2. Training is intense
As the nation’s elite flight school, taking breaks is a luxury. As technology rapidly develops, aviators must adapt and increase their pool of knowledge to understand the systems they are using, as their lives depend on them. “We demand of our students 12 hours a day, six to seven days a week across holidays for three months straight,” says former Navy TOPGUN Commander Captain Tim Myers in a Smithsonian Channel Aviation Nation Youtube video.
In three mission sets, students are exposed to three types of missions: air-to-air, where aviators engage in close mid-air combat; air-to-surface, which trains pilots to deliver payloads on land-based targets; and maritime strikes, which involves the destruction of enemy ships. “Every training mission is designed to provide the student with real-time experience to acquire new knowledge on the field,” explains Lieutenant Stu “Gizmo” Whipkey in an America’s Navy Youtube video.
3. 90% to 95% of students pass the programme
Established in 1969, TOPGUN continues to train generations of fighter pilots, adversary instructors, and air-intercept controllers. How do they do this? According to the school’s website, it averages about 35 instructors on staff at any one time, including a strike fighter aircrew, airborne intercept controllers, and an intelligence officer — most serve about three years as staff of the school.

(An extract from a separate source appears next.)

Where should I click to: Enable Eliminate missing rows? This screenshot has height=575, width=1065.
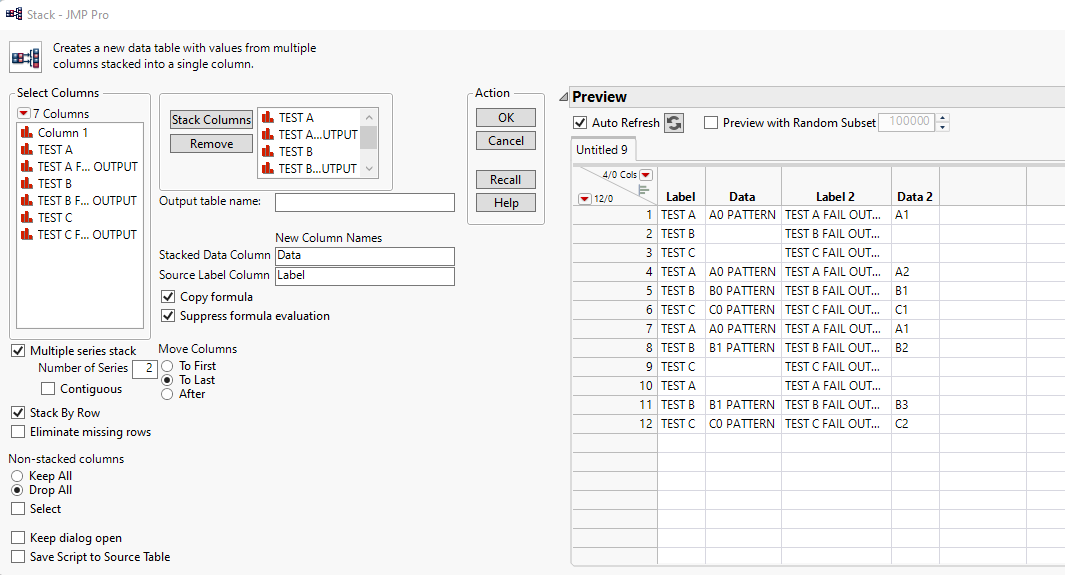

Instructors also play a crucial role in maintaining the high passing rate. “Since I was a student almost three years ago, several changes have occurred. Software is constantly updated, and new weapons are implemented,” explains Navy Lieutenant Joe Anderson, a TOPGUN instructor. “Going from the F-18 to the F-35 was a jump in technology in some ways because it’s a dramatic increase, and it does take a lot to keep up with the rapid pace.”

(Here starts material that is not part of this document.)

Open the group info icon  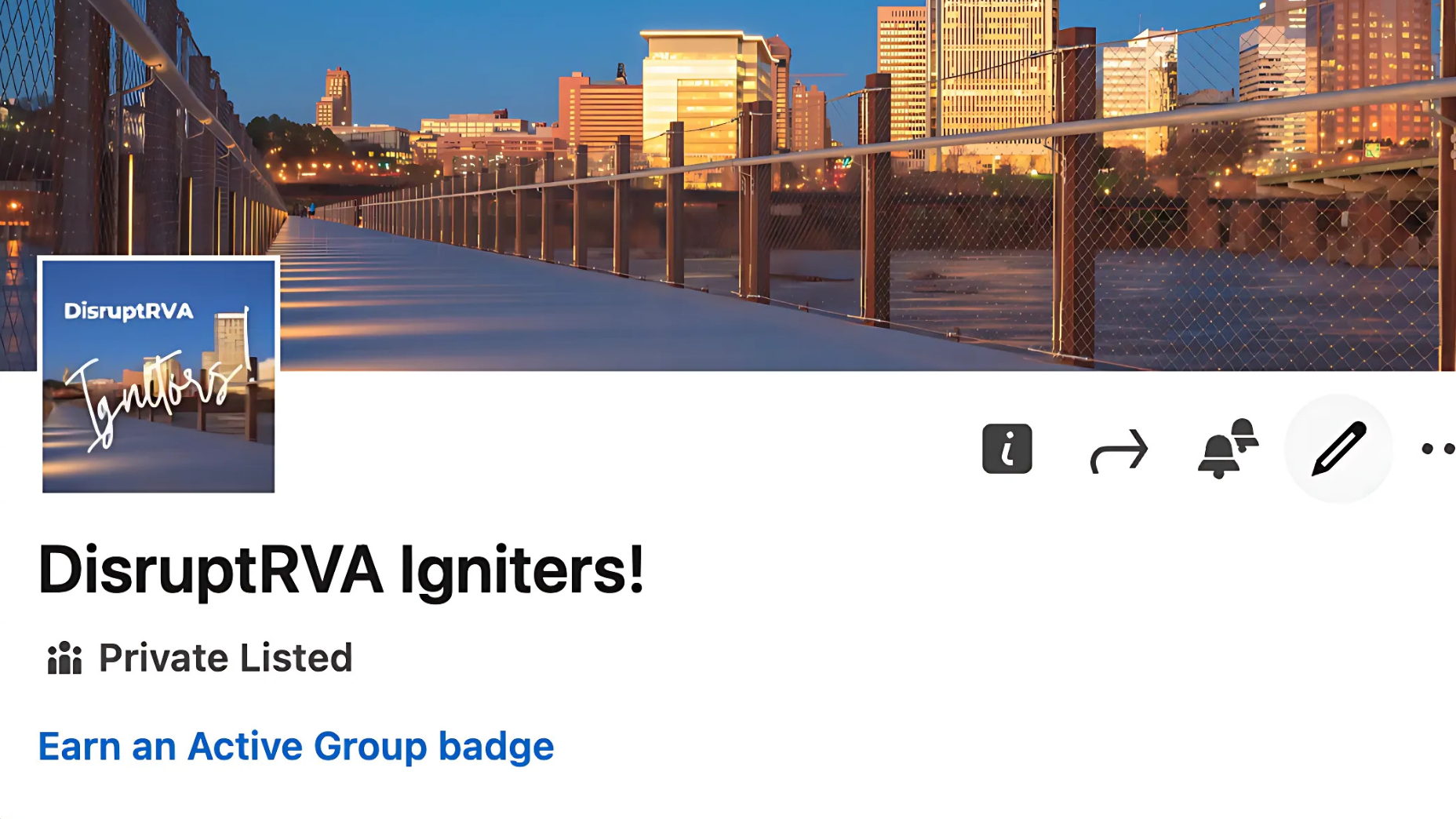tap(1006, 449)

4. Most TOPGUN graduates do not go on to fight the enemy.
In Top Gun: Maverick, most of the TOPGUN graduates are quickly deployed into active combat after completing their lesson with Maverick. Spoiler alert: that is not the case in real life. Most TOPGUN graduates return to the Navy’s fleet weapon school, where they continue to provide training and support for deployable fleets.
“Their job is to make sure that [Commanding Officers] down to the brand new aircrew are trained in the latest tactics developed by TOPGUN,” explains Navy Commander Dustin Peverill. “The payback that the [Navy] fleet gets from a TOPGUN graduate isn’t just an individual investment; it’s a community investment – a Navy investment.”

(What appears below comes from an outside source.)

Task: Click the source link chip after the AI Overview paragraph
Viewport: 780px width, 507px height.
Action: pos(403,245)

5. TOPGUN graduates pay it forward
When students graduate from TOPGUN, they are always welcomed back to serve the school as instructors. As graduates of TOPGUN, these instructors are able to use their field experience coupled with knowledge from the programme, allowing trainees to learn from the very best.
“As a TOPGUN instructor, one thing I try to remember is where I was when I first showed up on my first day,” says Gizmo, who is currently a TOPGUN instructor. “I didn’t just start this way. It was a long road, and again, I am still learning every day.”